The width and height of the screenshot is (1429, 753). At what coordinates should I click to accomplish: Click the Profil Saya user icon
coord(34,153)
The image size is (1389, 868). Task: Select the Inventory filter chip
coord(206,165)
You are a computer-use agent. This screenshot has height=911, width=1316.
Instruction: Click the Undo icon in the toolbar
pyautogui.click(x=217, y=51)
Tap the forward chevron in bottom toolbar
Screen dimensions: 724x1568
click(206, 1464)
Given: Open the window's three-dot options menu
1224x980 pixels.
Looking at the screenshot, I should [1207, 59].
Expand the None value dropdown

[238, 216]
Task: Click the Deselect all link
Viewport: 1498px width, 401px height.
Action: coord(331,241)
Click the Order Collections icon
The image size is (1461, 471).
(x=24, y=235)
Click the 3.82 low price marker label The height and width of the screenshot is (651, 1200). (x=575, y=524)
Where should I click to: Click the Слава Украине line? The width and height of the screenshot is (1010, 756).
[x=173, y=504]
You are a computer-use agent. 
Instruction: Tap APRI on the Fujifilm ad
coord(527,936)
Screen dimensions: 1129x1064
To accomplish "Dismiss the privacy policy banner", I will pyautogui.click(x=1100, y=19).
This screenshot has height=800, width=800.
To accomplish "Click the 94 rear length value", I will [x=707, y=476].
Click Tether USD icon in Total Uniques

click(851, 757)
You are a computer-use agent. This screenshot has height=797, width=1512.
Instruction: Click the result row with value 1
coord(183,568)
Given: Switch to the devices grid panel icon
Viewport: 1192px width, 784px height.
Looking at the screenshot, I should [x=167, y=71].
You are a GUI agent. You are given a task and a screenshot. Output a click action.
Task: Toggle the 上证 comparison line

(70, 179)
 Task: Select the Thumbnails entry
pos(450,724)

● EXERCISE DESCRIPTION
Copy out, word for word, the part of the data that opens with the line containing "Given: Switch to the devices grid panel icon" and closes with the last line of the data.

● ANSWER TO THE PROBLEM
Given: Switch to the devices grid panel icon
Viewport: 1192px width, 784px height.
Looking at the screenshot, I should [x=167, y=71].
You are a GUI agent. You are given a task and a screenshot. Output a click action.
Task: Toggle the 上证 comparison line

(70, 179)
 Task: Select the Thumbnails entry
pos(450,724)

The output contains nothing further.